## Aim of the exercise
Each line from the one with "Click the Doktors Curse count badge" through the end of the records below should be transcribed exactly, and each picture should be skipped.

___

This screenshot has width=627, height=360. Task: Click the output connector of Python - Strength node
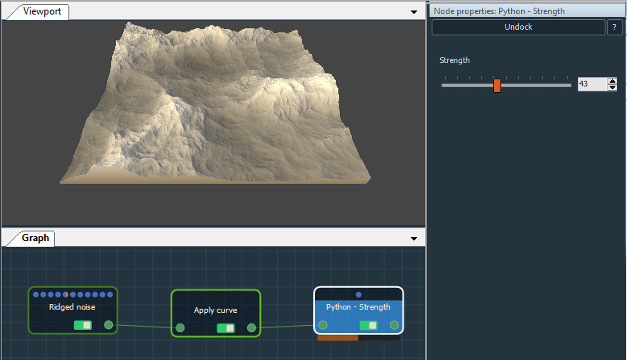(x=394, y=325)
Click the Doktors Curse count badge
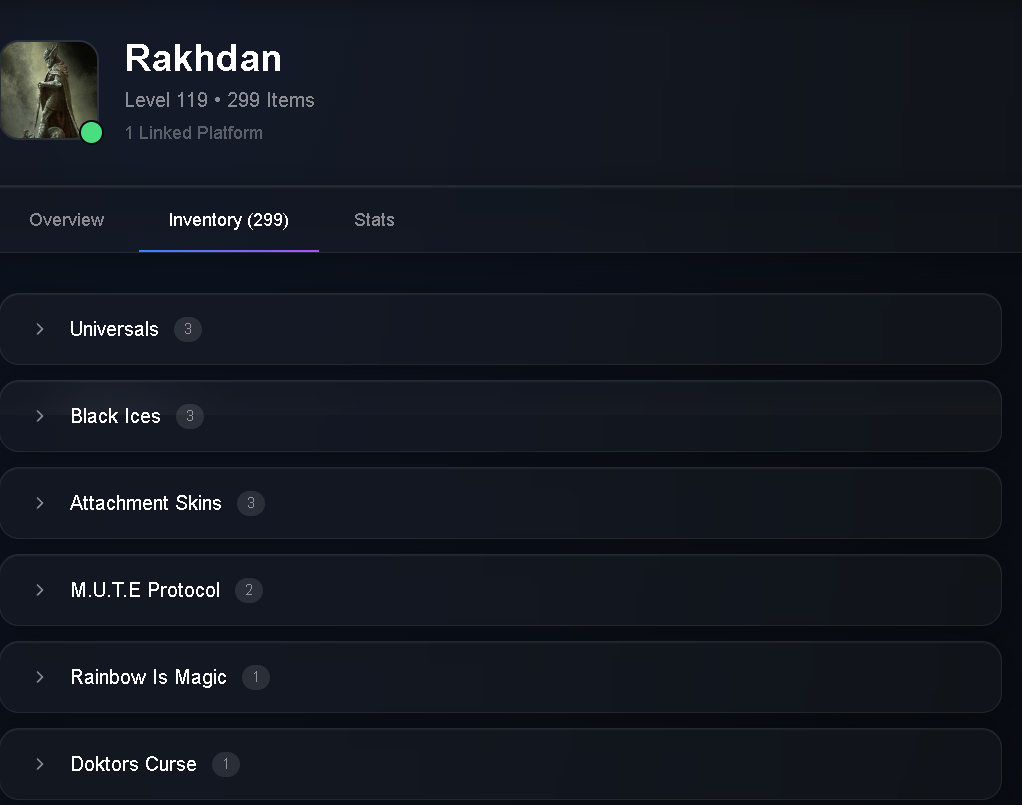 [226, 764]
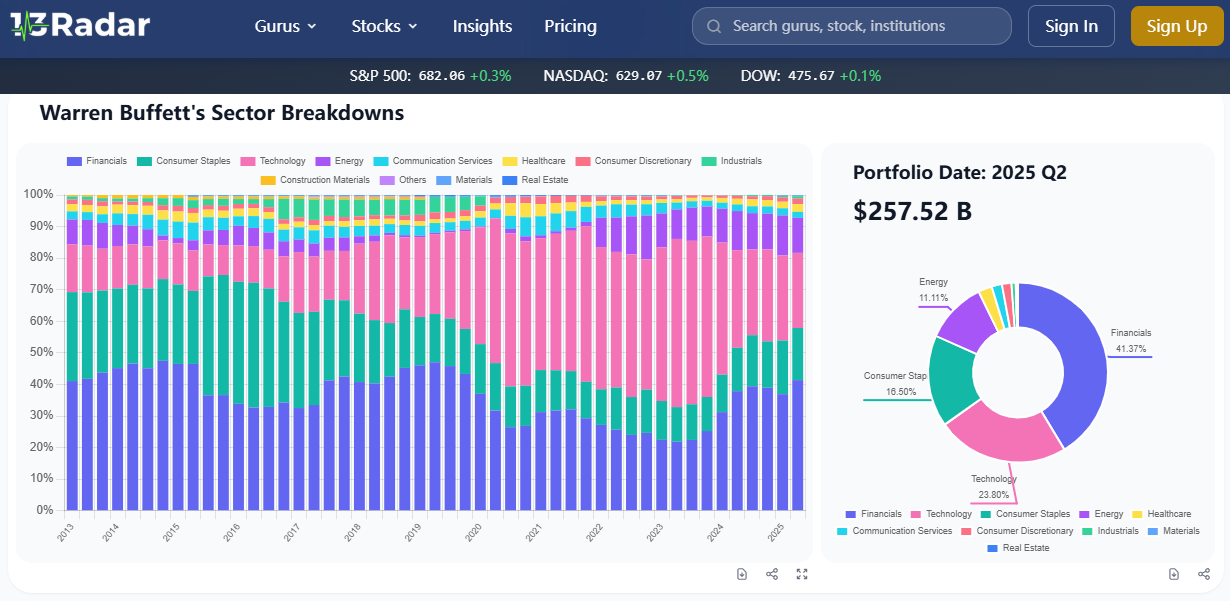Toggle Financials series in bar chart legend
Image resolution: width=1230 pixels, height=601 pixels.
tap(97, 161)
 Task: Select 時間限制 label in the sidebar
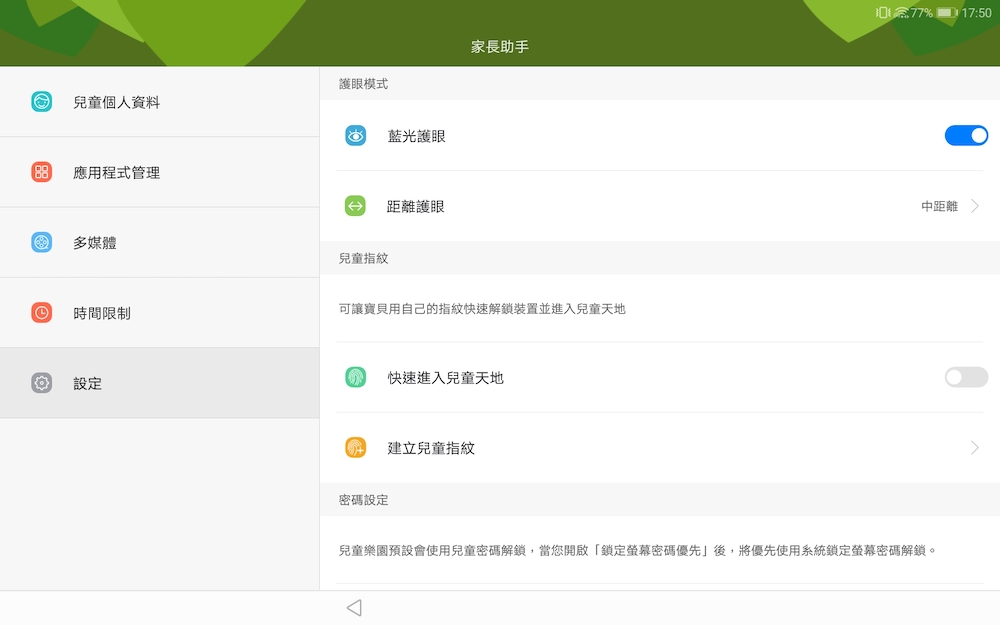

___

## Solution for this problem
Click the Doktors Curse count badge
 [226, 764]
Toggle Financials series in bar chart legend
Image resolution: width=1230 pixels, height=601 pixels.
tap(97, 161)
 Task: Select 時間限制 label in the sidebar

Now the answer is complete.